Sacha Baron Cohen as “The Dictator”


updated 05/15/2012 AT 1:40 PM ET

originally published 05/16/2012 AT 1:45 PM ET

There’s nothing like low expectations to take a movie from, “Oh, this is going to be bad,” to, “Whoa! That was not bad!”

Without the everyday people for Sacha Baron Cohen to interact with in his new movie The Dictator – plus that lackluster preview – I was fully prepared to write a review about why Cohen had been better as his previous alter-egos Borat and Brüno.

Boy, was I wrong.

There is still something missing without the unintentionally funny folks who interact with Cohen in character as part of a ruse – a staple of his earlier films. But Cohen’s Dictator, full name: General Admiral Haffaz Aladeen, exists on the big screen only, surrounded by other (very funny) actors.

The you-know-they’re-coming cracks about terrorist attacks are hard to take at first, but the writers toe the line quite well. Of course, there are a litany of offensive jokes about religions, women and different ethnic groups. But if you’ve got a taste for un-p.c. humor, The Dictator is funny. Really funny. Here are the top three reasons why it’s worth seeing.

• Tyranny As Comedy
It takes a pretty special actor – not to mention awesome writers – to make this West-hating Middle Eastern dictator so hysterical. Likeable, too! The key is that we never actually see Aladeen do anything all that bad outside of moments of pure farce. He simply believes that his way is right and there’s no place for democracy. “My people love to be oppressed!” he insists in earnest. When Aladeen winds up in New York City, he meets a girl (
Anna Faris) who uncovers his soft side and he is horrified at the notion that he might actually be … a nice guy. It’s such an abhorrent thought that it nearly leads him to suicide.

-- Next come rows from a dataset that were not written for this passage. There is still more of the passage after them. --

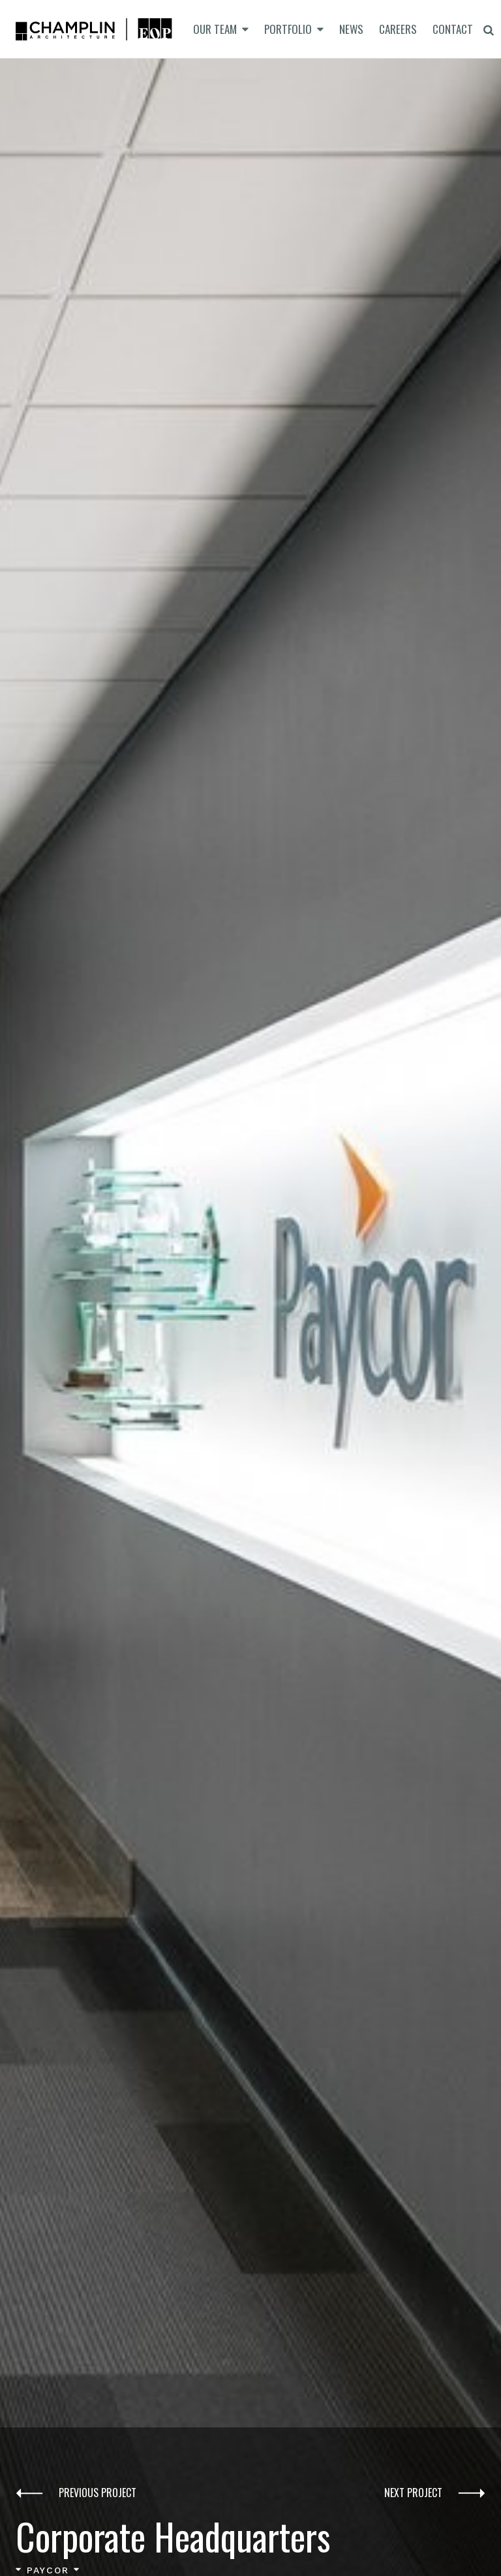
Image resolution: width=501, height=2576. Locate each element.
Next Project (434, 2494)
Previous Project (76, 2494)
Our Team (215, 29)
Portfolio (288, 29)
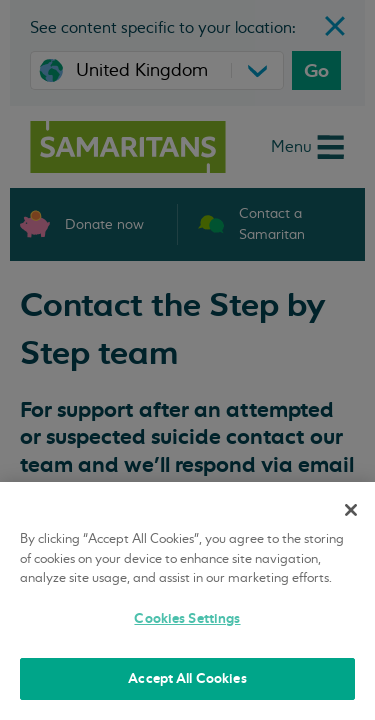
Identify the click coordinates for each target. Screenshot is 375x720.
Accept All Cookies (187, 678)
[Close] (351, 510)
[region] (187, 601)
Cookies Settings (187, 618)
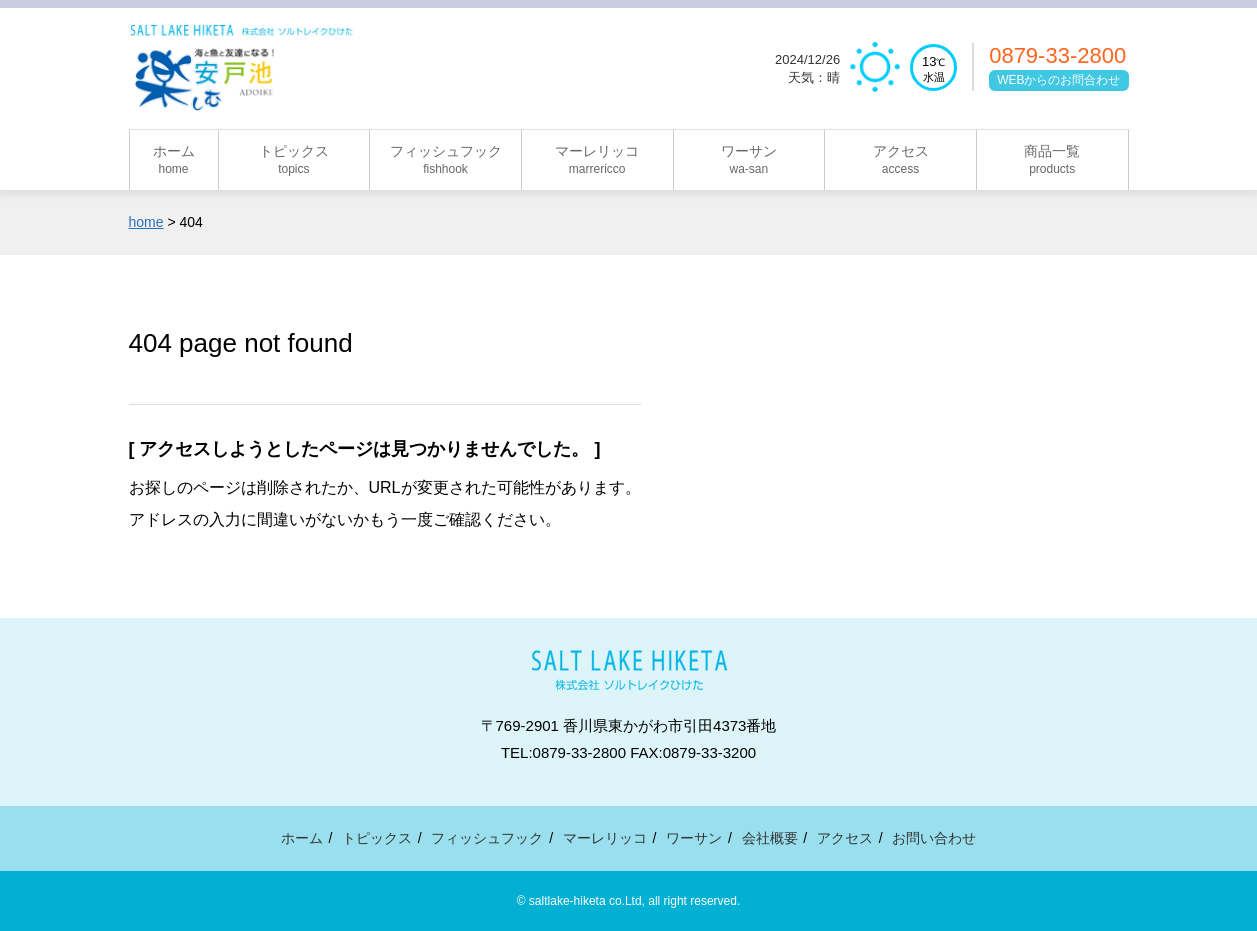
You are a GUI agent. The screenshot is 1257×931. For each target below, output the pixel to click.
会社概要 (770, 838)
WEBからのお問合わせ (1058, 80)
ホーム (302, 838)
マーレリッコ (605, 838)
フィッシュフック (487, 838)
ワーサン (694, 838)
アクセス (845, 838)
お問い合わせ (934, 838)
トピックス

• The Not-So-Offensive Stuff
Interspersed with the barrage of offensive jokes (if you laugh, you won’t be the only one in the theater – trust me) you’ll find some more lighthearted fare. That keeps things moving and makes this Cohen outing a more quick and breezy affair than his ruse-filled flicks, which drag out at times. The cultural revelations are among my favorite laughs, like a scene in which a struggling Aladeen is wearing Crocs and his footwear is lambasted for being “the international sign of a man who has given up hope.” The Dictator is chock full of clever satire, too, and a love story, if you can believe that.